Scan the records beneath this line for the line holding "Task: Click fit to page icon" and the line holding "The width and height of the screenshot is (1431, 840).", then transcribe exactly those two and all lines between.

————————

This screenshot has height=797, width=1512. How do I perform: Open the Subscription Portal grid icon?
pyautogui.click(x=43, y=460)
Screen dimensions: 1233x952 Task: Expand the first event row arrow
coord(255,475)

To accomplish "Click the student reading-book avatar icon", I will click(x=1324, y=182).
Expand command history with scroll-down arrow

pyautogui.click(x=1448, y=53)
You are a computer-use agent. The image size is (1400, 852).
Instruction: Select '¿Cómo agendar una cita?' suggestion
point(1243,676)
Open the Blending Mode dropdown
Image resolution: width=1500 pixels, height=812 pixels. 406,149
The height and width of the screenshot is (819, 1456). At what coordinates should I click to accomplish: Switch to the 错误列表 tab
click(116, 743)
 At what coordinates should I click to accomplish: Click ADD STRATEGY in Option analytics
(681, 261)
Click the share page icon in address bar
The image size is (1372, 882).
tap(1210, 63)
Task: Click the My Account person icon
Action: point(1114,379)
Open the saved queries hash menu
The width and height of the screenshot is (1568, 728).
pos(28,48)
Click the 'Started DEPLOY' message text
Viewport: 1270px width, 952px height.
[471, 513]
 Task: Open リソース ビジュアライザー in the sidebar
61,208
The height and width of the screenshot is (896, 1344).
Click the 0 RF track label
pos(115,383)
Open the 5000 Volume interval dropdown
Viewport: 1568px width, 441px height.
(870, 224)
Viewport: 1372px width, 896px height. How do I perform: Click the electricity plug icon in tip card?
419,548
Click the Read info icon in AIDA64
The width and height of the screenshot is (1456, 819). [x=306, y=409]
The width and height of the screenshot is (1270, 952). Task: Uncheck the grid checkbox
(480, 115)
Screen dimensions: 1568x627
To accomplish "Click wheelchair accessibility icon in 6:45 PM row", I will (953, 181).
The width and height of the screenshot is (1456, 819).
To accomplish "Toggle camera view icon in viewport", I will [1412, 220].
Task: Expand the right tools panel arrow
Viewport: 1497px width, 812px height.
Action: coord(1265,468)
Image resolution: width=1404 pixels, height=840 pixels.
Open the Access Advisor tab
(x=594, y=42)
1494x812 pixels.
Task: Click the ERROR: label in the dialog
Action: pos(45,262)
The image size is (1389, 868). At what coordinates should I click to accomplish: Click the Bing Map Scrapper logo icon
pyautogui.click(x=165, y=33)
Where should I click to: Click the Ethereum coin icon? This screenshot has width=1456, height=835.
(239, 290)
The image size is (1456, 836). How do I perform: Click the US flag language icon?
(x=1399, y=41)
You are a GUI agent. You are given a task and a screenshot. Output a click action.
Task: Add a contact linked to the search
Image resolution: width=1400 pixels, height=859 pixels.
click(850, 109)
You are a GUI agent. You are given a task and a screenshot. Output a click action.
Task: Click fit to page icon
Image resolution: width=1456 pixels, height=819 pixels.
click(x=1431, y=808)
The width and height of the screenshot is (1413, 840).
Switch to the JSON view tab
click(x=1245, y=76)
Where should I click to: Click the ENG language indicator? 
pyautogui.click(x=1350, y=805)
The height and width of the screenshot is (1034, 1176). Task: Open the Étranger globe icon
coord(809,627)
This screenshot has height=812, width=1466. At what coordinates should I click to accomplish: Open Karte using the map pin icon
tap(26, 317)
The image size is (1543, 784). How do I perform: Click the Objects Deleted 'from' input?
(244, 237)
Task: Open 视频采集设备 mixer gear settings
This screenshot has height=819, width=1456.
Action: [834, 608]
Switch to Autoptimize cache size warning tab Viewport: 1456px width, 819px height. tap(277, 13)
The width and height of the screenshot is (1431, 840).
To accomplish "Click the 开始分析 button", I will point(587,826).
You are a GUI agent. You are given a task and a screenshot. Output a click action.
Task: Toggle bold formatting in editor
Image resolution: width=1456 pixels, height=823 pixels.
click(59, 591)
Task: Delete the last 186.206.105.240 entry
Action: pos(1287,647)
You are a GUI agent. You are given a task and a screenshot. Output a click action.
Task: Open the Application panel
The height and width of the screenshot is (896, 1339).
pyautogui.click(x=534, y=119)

————————

### Final answer
Task: Click fit to page icon
Image resolution: width=1456 pixels, height=819 pixels.
click(x=1431, y=808)
The width and height of the screenshot is (1413, 840).
Switch to the JSON view tab
click(x=1245, y=76)
Where should I click to: Click the ENG language indicator? 
pyautogui.click(x=1350, y=805)
The height and width of the screenshot is (1034, 1176). Task: Open the Étranger globe icon
coord(809,627)
This screenshot has height=812, width=1466. At what coordinates should I click to accomplish: Open Karte using the map pin icon
tap(26, 317)
The image size is (1543, 784). How do I perform: Click the Objects Deleted 'from' input?
(244, 237)
Task: Open 视频采集设备 mixer gear settings
This screenshot has height=819, width=1456.
Action: [834, 608]
Switch to Autoptimize cache size warning tab Viewport: 1456px width, 819px height. tap(277, 13)
The width and height of the screenshot is (1431, 840).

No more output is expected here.